Passive sensor networks for difficult measurement applications

How can variables be measured in environments that are too hot, too cold, or moving too fast for traditional circuit-based sensors?

A new technology for obtaining multiple, real-time measurements under extreme environmental conditions is being developed under Phase 1 and 2 funding contracts from NASA's Kennedy Space Center’s Small Business Technology Transfer (STTR) program. Opportunities for early deployment licensing and Phase 3 STTR contracts are now being accepted.

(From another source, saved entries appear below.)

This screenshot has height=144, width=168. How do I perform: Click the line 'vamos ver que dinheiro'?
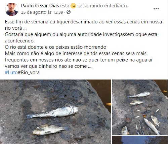tap(49, 66)
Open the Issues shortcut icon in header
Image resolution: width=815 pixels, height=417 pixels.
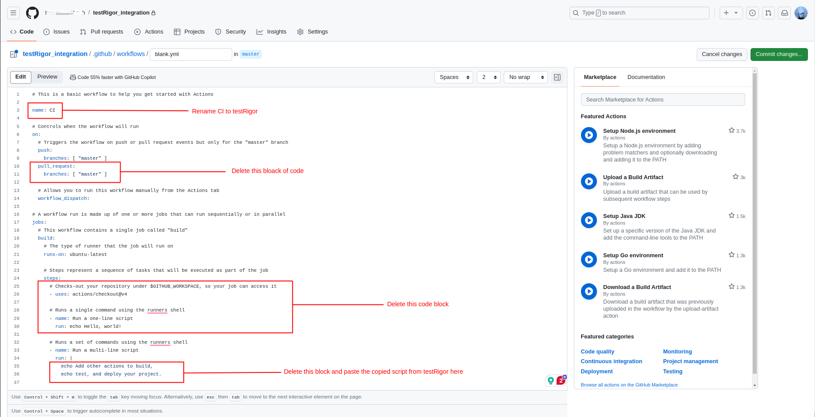(752, 13)
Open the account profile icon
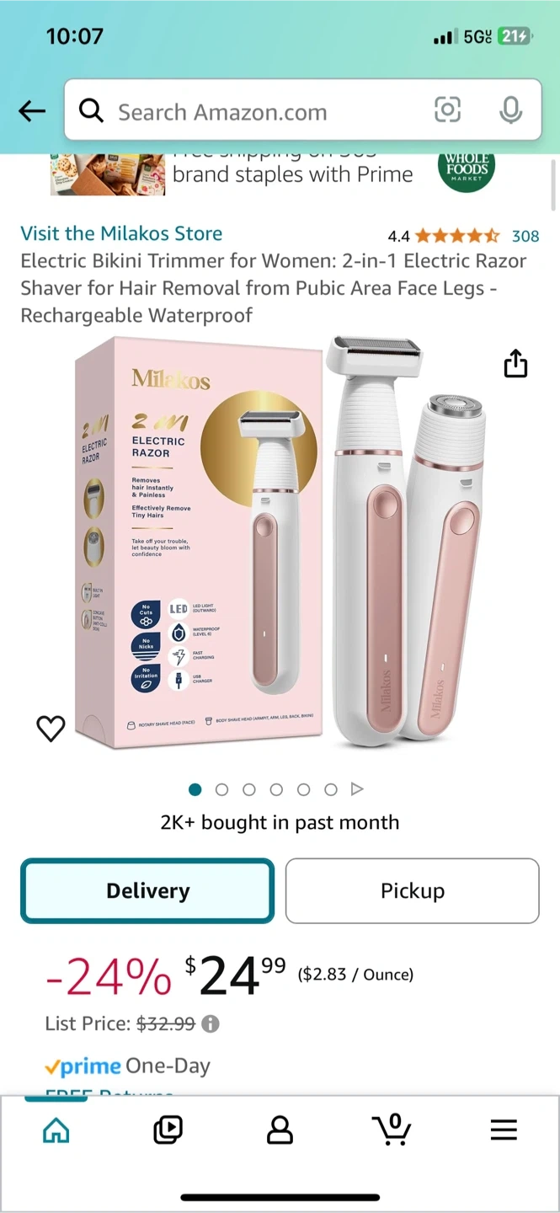The height and width of the screenshot is (1213, 560). tap(280, 1130)
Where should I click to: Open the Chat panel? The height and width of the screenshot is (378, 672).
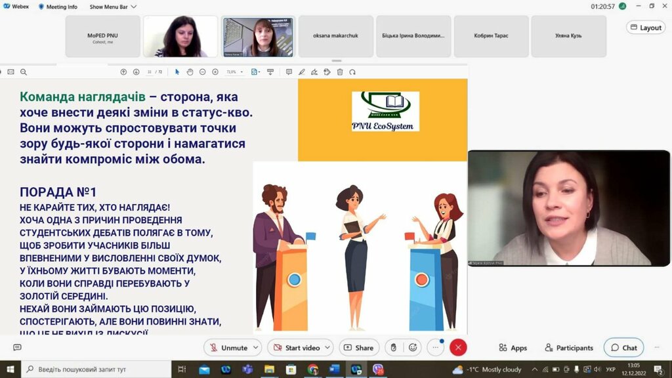pos(623,348)
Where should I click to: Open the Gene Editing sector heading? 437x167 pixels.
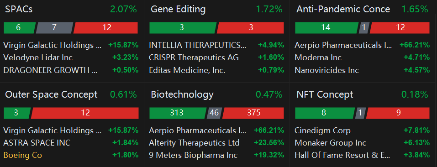tap(178, 9)
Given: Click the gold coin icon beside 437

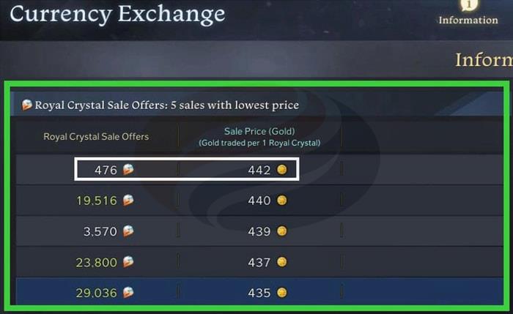Looking at the screenshot, I should point(282,262).
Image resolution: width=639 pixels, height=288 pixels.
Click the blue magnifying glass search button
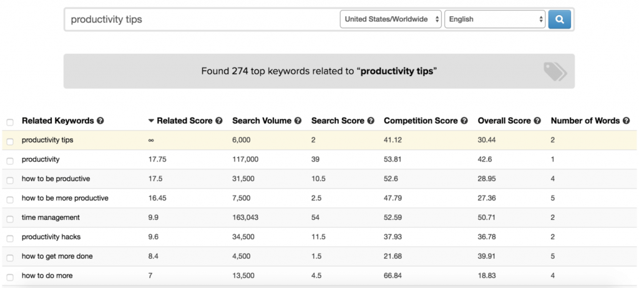click(x=559, y=19)
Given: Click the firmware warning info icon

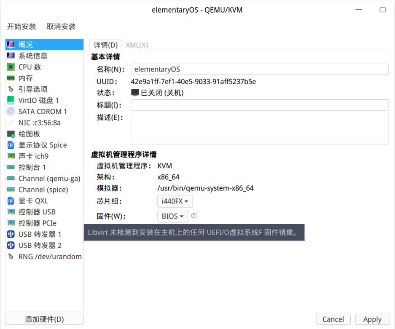Looking at the screenshot, I should point(194,216).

Passive, remote measuring systems can be created using new Orthogonal Frequency Code (OFC) multiplexing techniques and specially developed, next-generation SAW sensors. As a result, very cost effective applications such as spaceflight sensing (for instance, temperature, pressure, or acceleration monitoring), remote cryogenic fluid level sensing, or an almost limitless number of other rigorous monitoring applications are possible.

The STTR Phase 1 proof-of-feasibility demonstration is complete, and Phase 2 (enhancement and technology demonstration) is in progress. SAW sensor array development is being led by Don Malocha, PhD with the Consortium for Applied Acoustoelectronic Technology (CAAT) at the University of Central Florida (UCF). The members of UCF’s CAAT team have been recognized for 25 years as experts in the area of SAW analysis, design, mask generation, and device fabrication. CAAT’s industry partner, Mnemonics, Inc., also is a long-time, proven expert in the field of radio frequency systems for aerospace and defense. Mnemonics is assisting CAAT with development of the radio systems required to implement the new OFC algorithms and interrogate the remote sensors.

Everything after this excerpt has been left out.